**Given passage**
-
Notifications
You must be signed in to change notification settings - Fork 0
Description
Implementation Task
Implement the ApproximateRadiusSearch algorithm to find all vectors within a distance threshold (radius) from a query vector.
Current Status: Stub implementation (returns NOT_IMPLEMENTED)
Target Release: Q3-Q4 2026
Priority: P2 - High
Effort: Large (2-3 weeks)
Background
ApproximateRadiusSearch provides radius-based vector similarity search (find ALL vectors within threshold) as opposed to k-NN search (find k nearest vectors). The stub interface is defined in:
include/index/approximate_radius_search.h- Complete interface definitionsrc/index/approximate_radius_search.cpp- Stub implementation (needs real algorithm)
Key Difference: Radius Search vs k-NN
| Feature | k-NN Search | Radius Search |
|---|---|---|
| Query parameter | k (number of neighbors) | radius (distance threshold) |
| Result count | Fixed (k results) | Variable (all within radius) |
| Use case | "Find 10 similar items" | "Find all items within 0.3 distance" |
| Existing impl | ✅ VectorIndexManager | ❌ Not yet implemented |
Required Implementation
1. Core Algorithm - HNSW-Based Radius Search
File: src/index/approximate_radius_search.cpp
Implement the main search method:
Result<ApproximateRadiusSearch::SearchResult>
ApproximateRadiusSearch::search(
const std::vector<float>& query_vector,
const SearchConfig& config) {
// IMPLEMENTATION STEPS:
// 1. Validate inputs
// - Check query_vector dimensions match index
// - Validate radius > 0
// - Validate max_results > 0
// 2. Access HNSW index from VectorIndexManager
// - Get index for configured metric (L2, COSINE, DOT)

**Dataset extract**
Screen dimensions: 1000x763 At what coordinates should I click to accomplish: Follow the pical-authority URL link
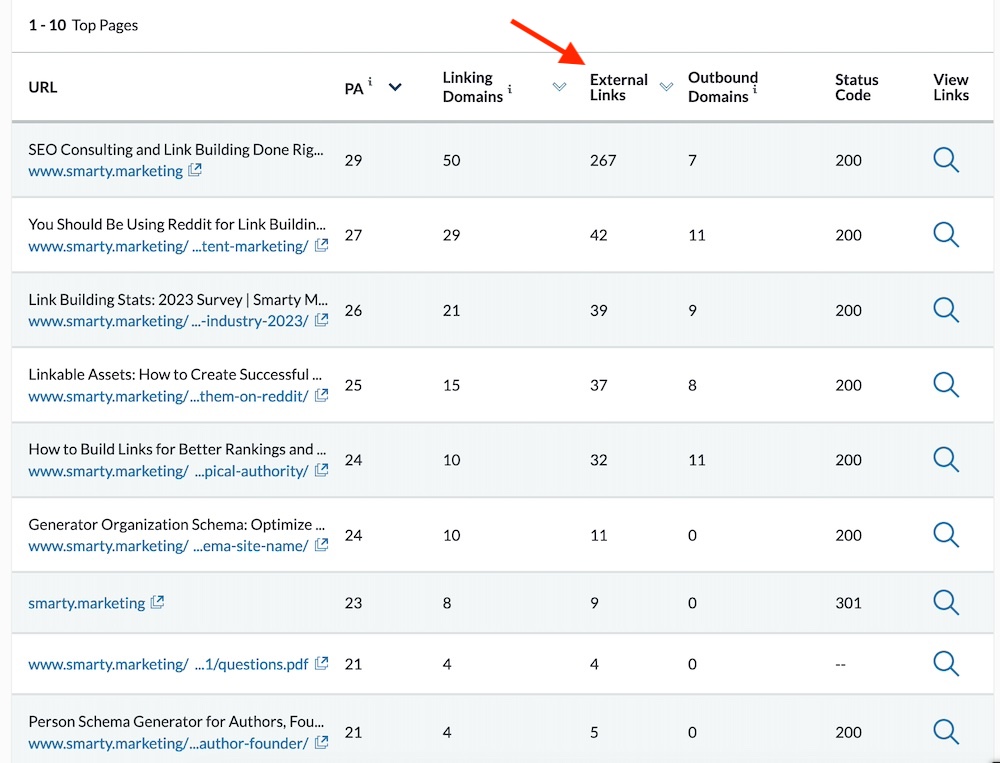click(x=168, y=471)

**Goals**
**a.** Reproduce the part of the radius search issue starting with "Current Status: Stub" and going on through "(needs real algorithm)".
**b.** Name every feature row in the comparison table of the radius search issue.
**c.** Go on with the radius search issue from the point where it stops.
Nothing in the listing is needed here.

**Expected responses**
**a.**
Current Status: Stub implementation (returns NOT_IMPLEMENTED)
Target Release: Q3-Q4 2026
Priority: P2 - High
Effort: Large (2-3 weeks)
Background
ApproximateRadiusSearch provides radius-based vector similarity search (find ALL vectors within threshold) as opposed to k-NN search (find k nearest vectors). The stub interface is defined in:
include/index/approximate_radius_search.h- Complete interface definitionsrc/index/approximate_radius_search.cpp- Stub implementation (needs real algorithm)

**b.** Query parameter, Result count, Use case, Existing impl

**c.**
// - Check if index exists and is initialized
// 3. Initialize search structures
// - Result vector (up to max_results)
// - Visited set to avoid duplicates
// - Priority queue for candidates
// 4. Modified HNSW search with radius constraint:
// Starting from entry point:
// - Navigate HNSW graph layers (top to bottom)
// - At each layer:
// * Explore neighbors
// * Calculate distances to query
// * Add to candidates if distance <= radius
// * Continue exploration if promising
// - At bottom layer (layer 0):
// * Exhaustively check neighborhood
// * Collect all vectors within radius
// 5. Post-processing:
// - Sort results by distance (if config.sort_results)
// - Truncate to max_results
// - Calculate statistics (total_candidates, actual_max_distance)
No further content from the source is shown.